- _Extracted data_:
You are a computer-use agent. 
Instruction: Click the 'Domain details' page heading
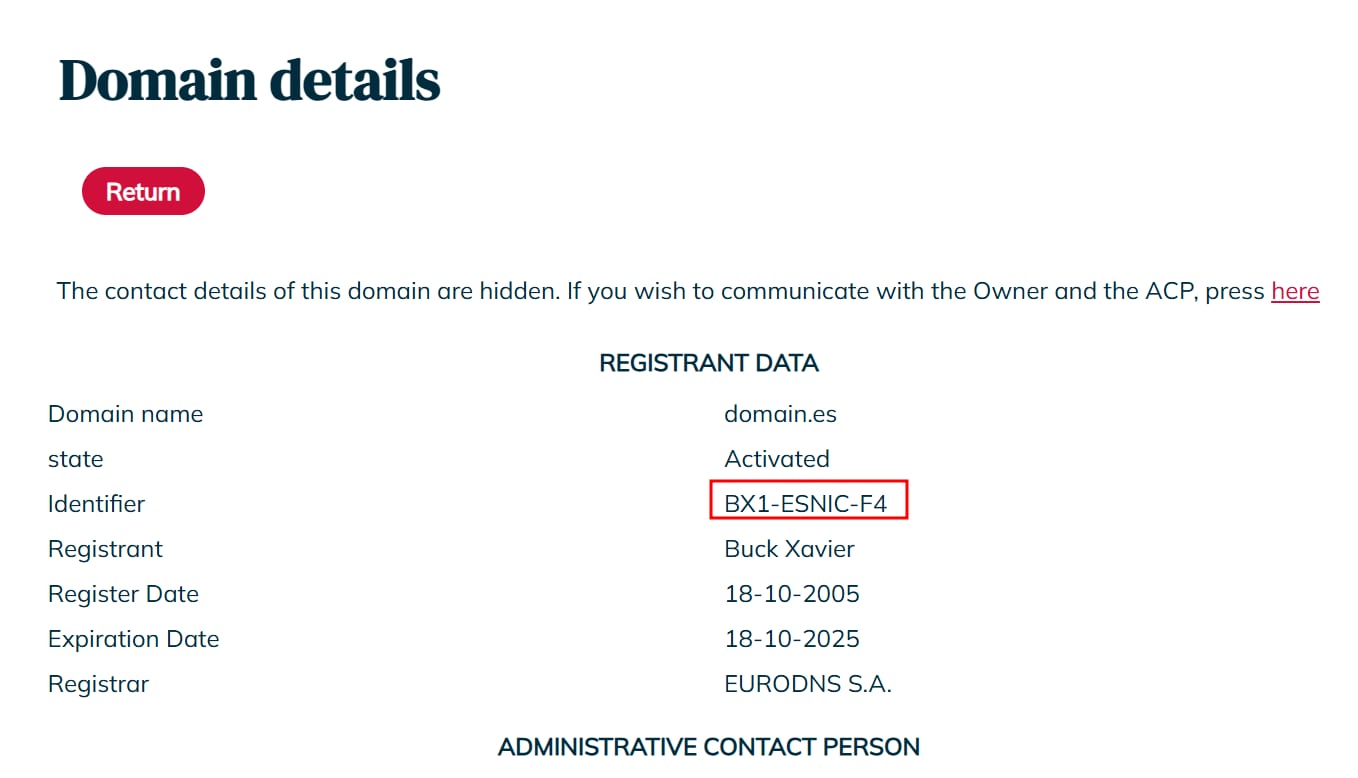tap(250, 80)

---

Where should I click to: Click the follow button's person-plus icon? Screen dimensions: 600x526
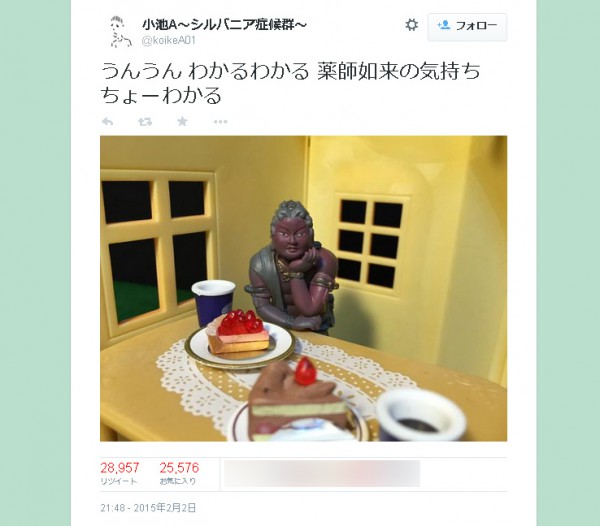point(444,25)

- _What is being asked_: Recast everything in the records from the line containing "You are a computer-use agent." down to the line containing "tap(250, 80)" as a Markdown table with columns Number and Text, numbering each line and skipping blank ones. Leave the pictures out.

- _Result of this task_:
| Number | Text |
|---|---|
| 1 | You are a computer-use agent.  |
| 2 | Instruction: Click the 'Domain details' page heading |
| 3 | tap(250, 80) |